Miller and Mamet's Failure of the American Dream.
Arthur Miller and David Mamet are playwrights who are familiar with the struggle to achieve the American Dream. In "Death of a Salesman", Arthur Miller used the salesman Willy Loman as a symbol for the failure of the American dream. David Mamet's "Glengarry Glen Ross" is like a modern version of "Death of a Salesman." In Mamet's play, Shelley Levene is very much like Willy Loman, and he is used as a symbol for tragic failure. "Death of a Salesman" and "Glengarry Glen Ross" are plays that brilliantly illustrate the struggle and the failure of the American dream.

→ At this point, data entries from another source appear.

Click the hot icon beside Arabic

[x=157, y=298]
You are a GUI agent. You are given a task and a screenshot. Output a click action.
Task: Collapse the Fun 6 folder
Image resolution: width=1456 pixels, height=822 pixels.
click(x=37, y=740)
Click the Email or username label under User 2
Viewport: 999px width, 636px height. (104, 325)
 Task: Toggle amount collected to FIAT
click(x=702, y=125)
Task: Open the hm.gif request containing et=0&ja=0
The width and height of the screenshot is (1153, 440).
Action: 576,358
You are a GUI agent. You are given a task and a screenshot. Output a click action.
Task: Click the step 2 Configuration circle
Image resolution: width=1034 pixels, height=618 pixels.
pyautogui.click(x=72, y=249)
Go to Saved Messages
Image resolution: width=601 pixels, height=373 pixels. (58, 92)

Willy Loman was the browbeaten salesman in Miller's play who wanted everything in his life to be a success, but he only ended up failing miserably. Willy was partially the victim of circumstance. He could not avoid getting tired and old. It takes energy to get out on the road and travel for miles and miles to make a sale. Willy was well into his sixties, and he was simply worn out. Age and physical ability were two things that hampered Willy's ability to achieve his dream. Willy was extremely enthusiastic when it came to achieving his dream of becoming rich quick, and he was always making references to how well-liked he was and what a good salesman he used to be. However, his unrelenting refusal to face the truth propelled him at the last of the play to commit suicide. Suicide was his last ditch effort to give his beloved son Biff a chance in the world. However, his suicide only left his wife and sons mournfully alone, and it also assured Biff that his father had all the wrong dreams. .
Shelley Levene was the tragic hero in Mamet's play. In the first of the play, Levene is on the edge of complete failure. Levene fears failure and tries everything to prevent it, but he has many things working against him. Much like Willy Loman, Levene is also partially the victim of circumstance. He has gotten older, and the company he works for does not seem to have any use for him anymore.